Extracted records:
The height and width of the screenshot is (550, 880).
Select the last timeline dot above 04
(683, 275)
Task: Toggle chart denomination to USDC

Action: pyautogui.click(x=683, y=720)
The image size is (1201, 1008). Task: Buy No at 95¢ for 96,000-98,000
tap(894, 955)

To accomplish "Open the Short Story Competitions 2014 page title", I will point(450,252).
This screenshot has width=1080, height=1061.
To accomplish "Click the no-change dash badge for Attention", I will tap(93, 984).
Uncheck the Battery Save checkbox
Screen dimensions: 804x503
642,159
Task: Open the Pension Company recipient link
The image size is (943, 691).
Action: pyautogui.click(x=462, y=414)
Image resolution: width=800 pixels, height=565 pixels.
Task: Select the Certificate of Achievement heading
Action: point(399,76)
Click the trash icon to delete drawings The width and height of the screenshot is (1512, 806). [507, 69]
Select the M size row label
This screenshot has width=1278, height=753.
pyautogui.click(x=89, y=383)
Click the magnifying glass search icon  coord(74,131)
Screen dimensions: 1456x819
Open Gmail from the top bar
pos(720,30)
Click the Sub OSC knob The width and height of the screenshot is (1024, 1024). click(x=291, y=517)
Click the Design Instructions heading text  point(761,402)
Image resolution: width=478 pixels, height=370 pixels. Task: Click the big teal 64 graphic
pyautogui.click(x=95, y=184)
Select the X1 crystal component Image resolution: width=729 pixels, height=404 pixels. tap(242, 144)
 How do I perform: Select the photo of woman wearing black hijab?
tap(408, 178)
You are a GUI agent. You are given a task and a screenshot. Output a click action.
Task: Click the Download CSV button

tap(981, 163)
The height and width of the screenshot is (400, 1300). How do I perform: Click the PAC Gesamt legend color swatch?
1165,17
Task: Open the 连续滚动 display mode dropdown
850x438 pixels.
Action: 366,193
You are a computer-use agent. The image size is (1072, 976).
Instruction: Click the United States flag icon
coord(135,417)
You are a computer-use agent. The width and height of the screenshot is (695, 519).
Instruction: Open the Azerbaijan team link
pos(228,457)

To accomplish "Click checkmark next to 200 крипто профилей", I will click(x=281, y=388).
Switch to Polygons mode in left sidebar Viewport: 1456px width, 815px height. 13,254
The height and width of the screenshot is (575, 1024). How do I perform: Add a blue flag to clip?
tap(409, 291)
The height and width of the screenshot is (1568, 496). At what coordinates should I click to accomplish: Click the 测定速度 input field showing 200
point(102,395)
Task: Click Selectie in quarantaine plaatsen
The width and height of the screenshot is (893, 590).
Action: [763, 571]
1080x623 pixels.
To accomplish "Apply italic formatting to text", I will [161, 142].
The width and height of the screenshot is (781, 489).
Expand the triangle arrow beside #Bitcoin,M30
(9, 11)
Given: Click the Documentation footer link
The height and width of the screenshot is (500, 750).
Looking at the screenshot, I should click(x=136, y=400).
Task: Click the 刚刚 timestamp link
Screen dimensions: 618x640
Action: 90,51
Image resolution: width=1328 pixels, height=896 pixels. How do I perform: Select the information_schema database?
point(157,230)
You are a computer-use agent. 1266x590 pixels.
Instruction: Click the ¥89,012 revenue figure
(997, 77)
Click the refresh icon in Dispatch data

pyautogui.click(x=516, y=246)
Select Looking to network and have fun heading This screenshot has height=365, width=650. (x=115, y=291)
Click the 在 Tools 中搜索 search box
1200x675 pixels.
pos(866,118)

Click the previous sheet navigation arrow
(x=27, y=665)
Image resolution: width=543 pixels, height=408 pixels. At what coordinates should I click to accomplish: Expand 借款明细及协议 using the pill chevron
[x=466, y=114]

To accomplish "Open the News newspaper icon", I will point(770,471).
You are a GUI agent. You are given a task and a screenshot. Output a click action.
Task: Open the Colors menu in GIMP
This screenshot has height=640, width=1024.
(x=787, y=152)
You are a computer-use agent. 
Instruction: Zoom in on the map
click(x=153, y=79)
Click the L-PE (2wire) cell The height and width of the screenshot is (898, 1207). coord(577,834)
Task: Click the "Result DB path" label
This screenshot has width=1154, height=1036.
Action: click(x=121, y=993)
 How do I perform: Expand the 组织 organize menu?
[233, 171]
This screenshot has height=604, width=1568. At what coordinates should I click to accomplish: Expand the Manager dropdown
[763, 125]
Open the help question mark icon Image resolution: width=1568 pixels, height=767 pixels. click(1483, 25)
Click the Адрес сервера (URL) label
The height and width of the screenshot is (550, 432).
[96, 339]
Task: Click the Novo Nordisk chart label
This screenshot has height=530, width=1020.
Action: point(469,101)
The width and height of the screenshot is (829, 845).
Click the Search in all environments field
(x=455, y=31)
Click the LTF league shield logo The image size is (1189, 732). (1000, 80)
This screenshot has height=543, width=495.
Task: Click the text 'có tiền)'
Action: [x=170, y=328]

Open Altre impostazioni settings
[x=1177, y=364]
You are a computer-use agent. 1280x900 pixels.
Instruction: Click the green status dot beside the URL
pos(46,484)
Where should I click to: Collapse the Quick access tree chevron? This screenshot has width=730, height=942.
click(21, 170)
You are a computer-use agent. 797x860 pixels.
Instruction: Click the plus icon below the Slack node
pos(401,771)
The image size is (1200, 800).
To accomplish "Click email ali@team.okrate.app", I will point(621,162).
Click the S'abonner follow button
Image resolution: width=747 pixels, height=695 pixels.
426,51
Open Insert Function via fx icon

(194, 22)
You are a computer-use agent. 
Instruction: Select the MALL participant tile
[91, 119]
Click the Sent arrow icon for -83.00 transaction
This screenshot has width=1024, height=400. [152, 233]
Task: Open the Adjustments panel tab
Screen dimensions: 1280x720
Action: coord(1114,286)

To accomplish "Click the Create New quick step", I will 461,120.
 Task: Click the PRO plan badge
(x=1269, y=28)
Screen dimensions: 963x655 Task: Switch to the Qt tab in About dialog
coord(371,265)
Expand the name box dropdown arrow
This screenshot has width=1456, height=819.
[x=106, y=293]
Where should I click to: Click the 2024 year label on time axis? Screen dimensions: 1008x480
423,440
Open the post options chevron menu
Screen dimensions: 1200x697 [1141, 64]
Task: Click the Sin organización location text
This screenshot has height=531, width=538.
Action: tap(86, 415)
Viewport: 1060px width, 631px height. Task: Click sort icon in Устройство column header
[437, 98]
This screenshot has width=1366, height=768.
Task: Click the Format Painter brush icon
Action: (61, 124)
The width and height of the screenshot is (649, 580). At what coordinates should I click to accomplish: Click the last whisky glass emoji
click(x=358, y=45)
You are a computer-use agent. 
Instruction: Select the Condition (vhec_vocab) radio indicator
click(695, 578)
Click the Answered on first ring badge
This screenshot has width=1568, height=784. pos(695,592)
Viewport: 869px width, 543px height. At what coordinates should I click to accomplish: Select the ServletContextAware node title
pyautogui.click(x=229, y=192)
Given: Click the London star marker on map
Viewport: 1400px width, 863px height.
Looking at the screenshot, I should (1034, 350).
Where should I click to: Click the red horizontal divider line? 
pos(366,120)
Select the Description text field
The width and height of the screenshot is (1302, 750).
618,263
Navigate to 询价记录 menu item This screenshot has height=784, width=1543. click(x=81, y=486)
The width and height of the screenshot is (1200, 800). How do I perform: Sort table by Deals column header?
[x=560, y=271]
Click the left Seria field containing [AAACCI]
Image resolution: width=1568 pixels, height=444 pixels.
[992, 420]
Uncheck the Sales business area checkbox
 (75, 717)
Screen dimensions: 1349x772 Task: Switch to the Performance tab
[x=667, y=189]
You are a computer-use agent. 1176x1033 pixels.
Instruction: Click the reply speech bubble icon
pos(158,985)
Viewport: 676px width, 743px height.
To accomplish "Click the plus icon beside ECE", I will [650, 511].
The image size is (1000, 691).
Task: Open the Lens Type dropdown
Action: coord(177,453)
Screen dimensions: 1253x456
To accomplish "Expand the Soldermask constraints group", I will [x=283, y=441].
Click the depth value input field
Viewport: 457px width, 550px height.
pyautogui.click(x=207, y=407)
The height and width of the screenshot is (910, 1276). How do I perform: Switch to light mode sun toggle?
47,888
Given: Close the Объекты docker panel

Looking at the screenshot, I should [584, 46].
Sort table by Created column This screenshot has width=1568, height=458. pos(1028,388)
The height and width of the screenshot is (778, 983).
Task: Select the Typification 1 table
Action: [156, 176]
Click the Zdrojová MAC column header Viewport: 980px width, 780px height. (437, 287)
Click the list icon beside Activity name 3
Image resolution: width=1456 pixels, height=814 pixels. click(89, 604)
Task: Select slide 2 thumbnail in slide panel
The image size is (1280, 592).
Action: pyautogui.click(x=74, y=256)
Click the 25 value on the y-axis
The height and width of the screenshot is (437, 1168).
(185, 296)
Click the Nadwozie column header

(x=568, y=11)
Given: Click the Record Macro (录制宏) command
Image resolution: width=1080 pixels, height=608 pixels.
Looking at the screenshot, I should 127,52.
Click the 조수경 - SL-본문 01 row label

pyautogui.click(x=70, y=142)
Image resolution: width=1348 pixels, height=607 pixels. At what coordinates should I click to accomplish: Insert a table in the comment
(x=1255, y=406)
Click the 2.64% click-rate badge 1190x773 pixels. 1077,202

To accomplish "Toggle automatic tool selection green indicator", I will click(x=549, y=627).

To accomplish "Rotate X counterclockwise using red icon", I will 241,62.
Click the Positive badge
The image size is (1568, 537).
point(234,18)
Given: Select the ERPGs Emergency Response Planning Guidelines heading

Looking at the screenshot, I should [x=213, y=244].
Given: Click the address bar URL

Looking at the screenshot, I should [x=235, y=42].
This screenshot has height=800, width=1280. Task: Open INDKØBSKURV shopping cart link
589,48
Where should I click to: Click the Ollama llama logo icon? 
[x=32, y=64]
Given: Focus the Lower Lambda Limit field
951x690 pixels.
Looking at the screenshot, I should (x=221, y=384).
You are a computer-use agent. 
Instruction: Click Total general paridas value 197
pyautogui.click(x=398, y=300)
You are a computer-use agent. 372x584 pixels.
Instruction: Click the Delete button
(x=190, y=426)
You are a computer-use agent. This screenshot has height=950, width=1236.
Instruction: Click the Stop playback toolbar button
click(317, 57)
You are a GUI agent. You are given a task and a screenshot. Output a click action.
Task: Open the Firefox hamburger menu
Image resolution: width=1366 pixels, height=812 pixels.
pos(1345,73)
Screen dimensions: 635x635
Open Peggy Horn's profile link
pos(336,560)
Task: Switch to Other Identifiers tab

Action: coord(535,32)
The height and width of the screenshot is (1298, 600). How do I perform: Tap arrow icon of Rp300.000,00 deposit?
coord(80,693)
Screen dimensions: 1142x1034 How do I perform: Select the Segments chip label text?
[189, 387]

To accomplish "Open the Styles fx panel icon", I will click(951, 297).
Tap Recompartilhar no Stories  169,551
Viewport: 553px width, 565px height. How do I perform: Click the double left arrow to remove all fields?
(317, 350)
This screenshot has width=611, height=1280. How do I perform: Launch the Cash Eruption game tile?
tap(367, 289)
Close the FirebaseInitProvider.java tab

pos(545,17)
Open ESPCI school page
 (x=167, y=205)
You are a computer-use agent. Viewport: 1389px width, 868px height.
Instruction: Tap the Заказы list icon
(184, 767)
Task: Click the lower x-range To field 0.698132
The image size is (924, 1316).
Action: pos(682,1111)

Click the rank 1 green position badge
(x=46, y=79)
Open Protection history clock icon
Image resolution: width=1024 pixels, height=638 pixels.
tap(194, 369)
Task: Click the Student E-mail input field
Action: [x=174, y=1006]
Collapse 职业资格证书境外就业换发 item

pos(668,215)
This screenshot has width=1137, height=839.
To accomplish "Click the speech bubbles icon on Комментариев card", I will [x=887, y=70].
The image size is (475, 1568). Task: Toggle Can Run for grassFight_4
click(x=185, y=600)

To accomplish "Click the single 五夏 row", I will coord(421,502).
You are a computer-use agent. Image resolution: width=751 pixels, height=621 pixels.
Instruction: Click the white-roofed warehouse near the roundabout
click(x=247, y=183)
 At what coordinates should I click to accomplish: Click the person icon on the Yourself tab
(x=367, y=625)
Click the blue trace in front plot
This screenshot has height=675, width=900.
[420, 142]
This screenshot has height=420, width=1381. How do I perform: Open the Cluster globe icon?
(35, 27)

Problem requirements: Your answer should be the lines from the one containing "This screenshot has height=420, width=1381." to the end of the entries above, restated exactly and alone.

Task answer:
This screenshot has height=420, width=1381. How do I perform: Open the Cluster globe icon?
(35, 27)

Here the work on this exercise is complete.